→ **TO DO**: Print each line below verbatim, skipping every picture.

→ **DATASET RECORDS**:
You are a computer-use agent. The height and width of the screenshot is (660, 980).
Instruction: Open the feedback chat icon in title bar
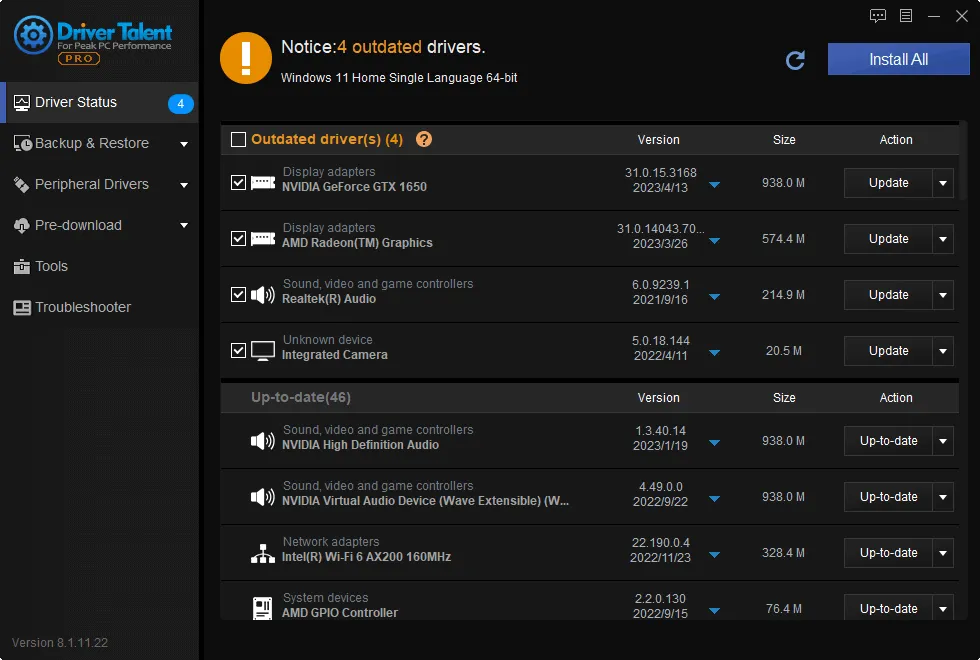pos(878,16)
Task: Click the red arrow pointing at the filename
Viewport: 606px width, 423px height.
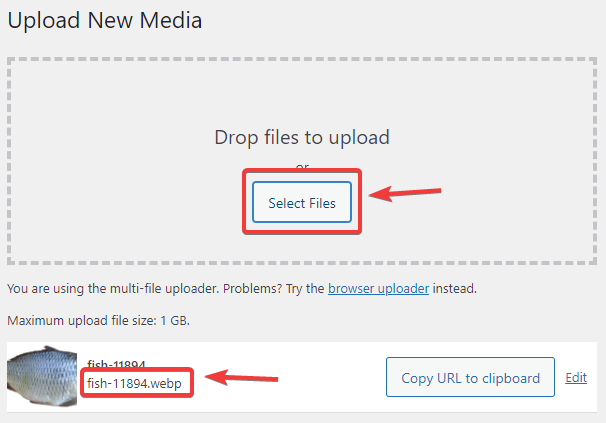Action: [x=242, y=377]

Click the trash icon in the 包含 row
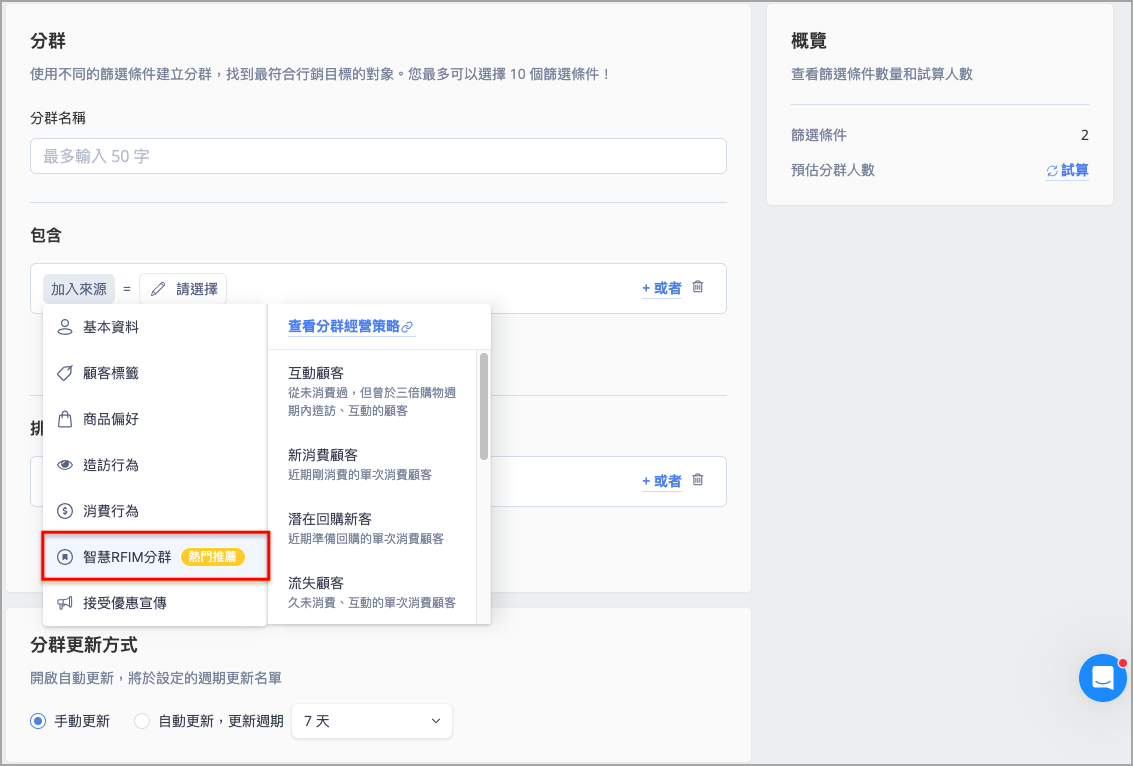698,287
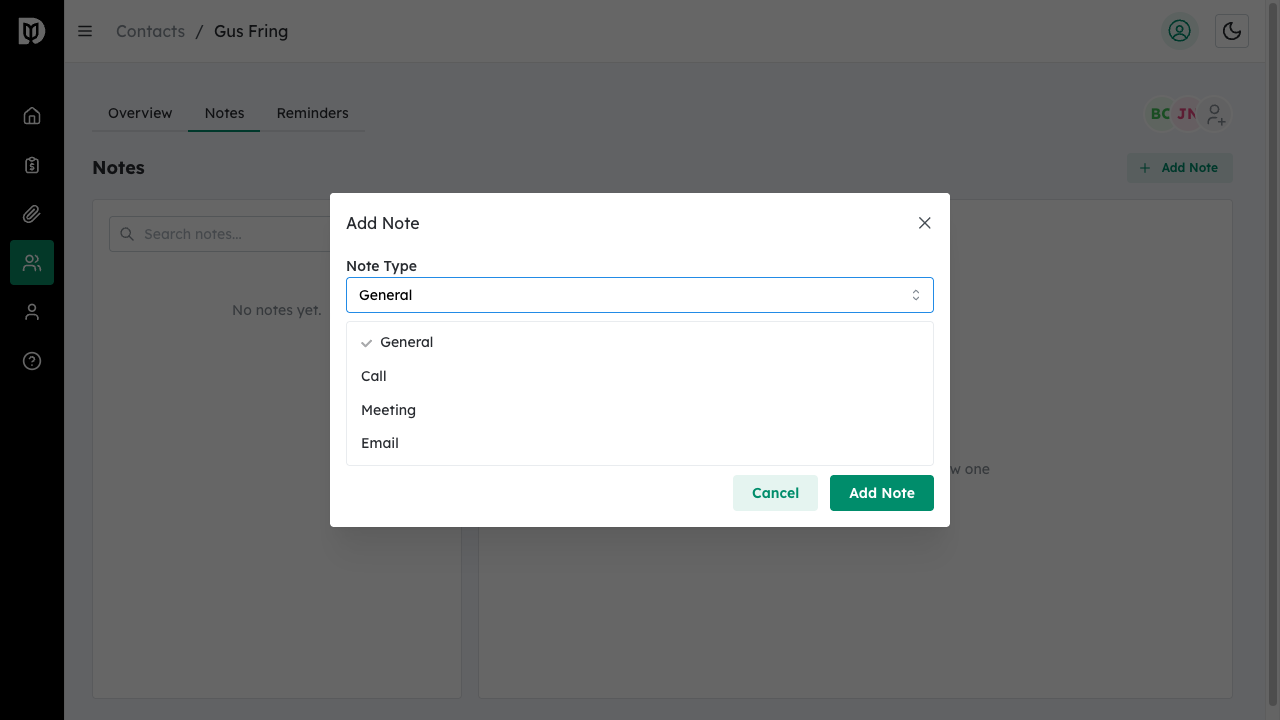Open the Note Type dropdown
Viewport: 1280px width, 720px height.
point(640,294)
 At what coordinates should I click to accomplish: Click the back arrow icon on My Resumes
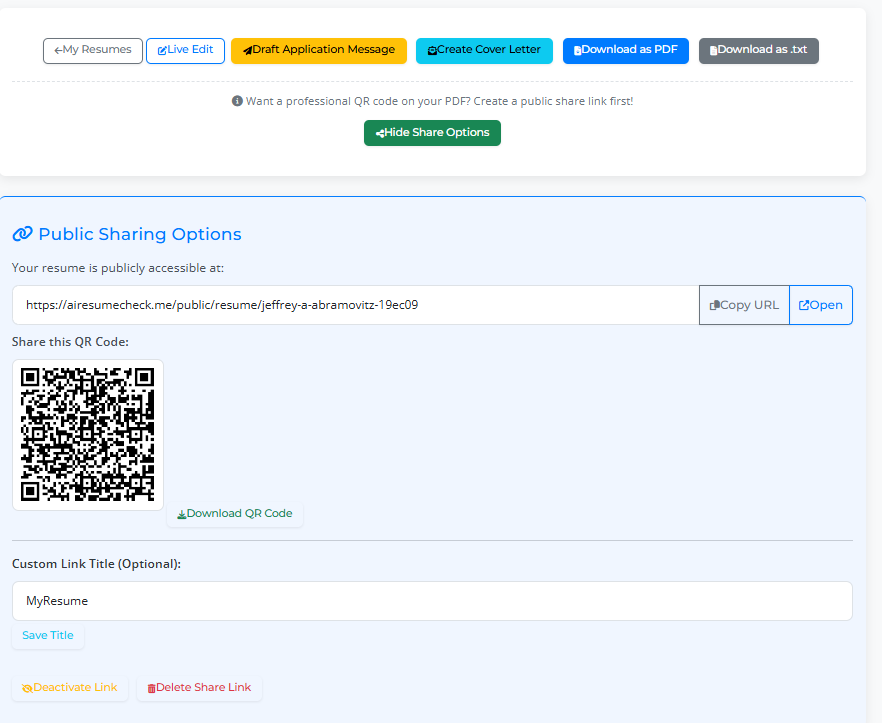[58, 50]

→ **RESPONSE AREA**:
You are a computer-use agent. The height and width of the screenshot is (660, 980).
Instruction: Open the feedback chat icon in title bar
pos(878,16)
Task: Click the red arrow pointing at the filename
Viewport: 606px width, 423px height.
Action: [x=242, y=377]

Click the trash icon in the 包含 row
698,287
Open the Note Type dropdown
Viewport: 1280px width, 720px height.
point(640,294)
 At what coordinates should I click to accomplish: Click the back arrow icon on My Resumes
[58, 50]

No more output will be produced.